Livros e Canetas de Marcos Santos











Só acredito no conhecimento que passa pelos intestinos,
pelo coração, pelas entranhas, por todas as vísceras









            Eu estou lendo o livro. Quando terminar de ler o livro, serei moralmente bonito. Qual livro? Esse que está escrito nas ruas e que a gente tem de decifrar. Um livro que qualquer pessoa pode ler, mesmo os analfabetos, aliás, muitos já leram esse livro. É o livro. O livro de quando a gente nasce começa a ler, sem saber que está lendo; e num determinado ponto da vida percebemos que há um livro escrito por trás da gente, com páginas à frente também, exemplo, você chega aos 50 anos de leitura e não sabe que está lendo um livro, pombas! Então você tem de aprender a ler os 50 anos que se passaram, para poder ler, conscientemente, os anos que se seguirão. Aí, você vira um clarividente. Ouça, não estou falando nada de parapsicologia, espiritismo e mistério, nada disso, isto é um processo puramente psicológico e absolutamente simples.
            Jesus Cristo leu o livro. O Millôr Fernandes, ou o Luís Fernando Veríssimo leram o livro e interpretaram de uma maneira absolutamente pessoal.

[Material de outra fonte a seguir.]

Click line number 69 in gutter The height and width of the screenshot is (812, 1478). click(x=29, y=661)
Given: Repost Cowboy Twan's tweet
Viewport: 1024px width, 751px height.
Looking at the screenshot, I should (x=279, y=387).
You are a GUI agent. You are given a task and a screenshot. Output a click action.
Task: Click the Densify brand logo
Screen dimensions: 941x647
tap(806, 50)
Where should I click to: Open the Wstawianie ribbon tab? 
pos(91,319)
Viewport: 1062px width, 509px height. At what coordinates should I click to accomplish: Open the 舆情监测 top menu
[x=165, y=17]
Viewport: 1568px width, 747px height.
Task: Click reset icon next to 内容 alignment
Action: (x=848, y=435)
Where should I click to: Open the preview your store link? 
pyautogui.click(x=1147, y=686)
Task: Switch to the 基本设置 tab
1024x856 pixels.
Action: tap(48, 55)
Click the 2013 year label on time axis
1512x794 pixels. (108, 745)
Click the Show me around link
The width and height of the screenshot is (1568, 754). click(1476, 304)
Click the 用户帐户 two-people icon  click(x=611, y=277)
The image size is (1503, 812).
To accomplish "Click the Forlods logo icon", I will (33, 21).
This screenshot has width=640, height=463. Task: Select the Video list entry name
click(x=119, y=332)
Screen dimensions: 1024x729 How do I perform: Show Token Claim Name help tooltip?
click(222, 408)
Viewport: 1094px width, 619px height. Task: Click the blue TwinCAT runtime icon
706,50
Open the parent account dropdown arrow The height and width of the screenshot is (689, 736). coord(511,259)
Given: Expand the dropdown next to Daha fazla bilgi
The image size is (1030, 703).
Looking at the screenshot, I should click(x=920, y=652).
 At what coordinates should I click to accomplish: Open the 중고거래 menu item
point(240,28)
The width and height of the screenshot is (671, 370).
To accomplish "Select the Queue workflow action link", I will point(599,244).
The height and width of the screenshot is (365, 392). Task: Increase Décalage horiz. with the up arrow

Portanto, o livro tem várias versões. Agora, comigo ocorre não saber ainda transformar o livro em gestos. Tem gente por aí que sabe. Tenho uma porção de exemplos de gente que sabe, mas não adianta contar porque seria tão banal que os leitores não iriam entender. Os depoimentos são absurdos que as cabeças deles funcionam completamente diferentes das outras. Sendo assim, certas coisas que comprovam a leitura do livro, eu não posso contar, porque impresso não quer dizer nada.
            Mesmo que fique só meditando, o que penso, escrevo, faço é meio sonambúlico, sabe? Outra parte de minha formação, que é surrealista: eu acredito muito no trabalho do inconsciente. É o tal negócio do livro. Mais uma página. Mas, estou ainda na letra “A”. Que maravilha! Só que, um dia, a gente chega no “Z”! Só que a gente não sabe se o livro começa em “A” e termina em “Z”, ou o contrário, ou se é fragmentado. Talvez, quem sabe, estou no meio do livro, já que sei aquilo que não é mas parece ser, não é? E, aos que interessar possa, digo: Só acredito no conhecimento que passa pelos intestinos, pelo coração, pelas entranhas, por todas as vísceras. Não acredito em outro conhecimento que não venha do próprio corpo que pensa. Você pode ter muitas ideias na sua cabeça, mas enquanto elas não circularem pelo organismo, não serão suas. Serão falsas. E 80 por cento dos intelectuais que eu conheço vivem de ideias que eles não viveram. Não metabolizaram.
            A gente pega a realidade, na qual se vive, e a transforma num mito, constrói um mundo, que os críticos literários chamam de “mundo paralelo” e eu decifro como “o próprio mundo da imaginação”. Quer dizer, é o mundo dentro da sua cabeça. Sempre o lado moleque de minha cabeça. A face que procura um espaço, para não ficar muito atormentado com essa merda deste mundo. É muito chato, sabe? Pô, tenho que inventar historinhas, pensar de outra maneira, porque não quero me meter mais nessa confusão toda, não. Nada leva a nada, é tudo besteira. E a saída? Onde está a saída? Como diz um velho amigo, do tipo filósofo de botequim: a saída é você. Digamos assim. E vivendo a sua vida individual. Porque é a única coisa que você tem. Se você não vive bem, não resolve seus problemas de indivíduo.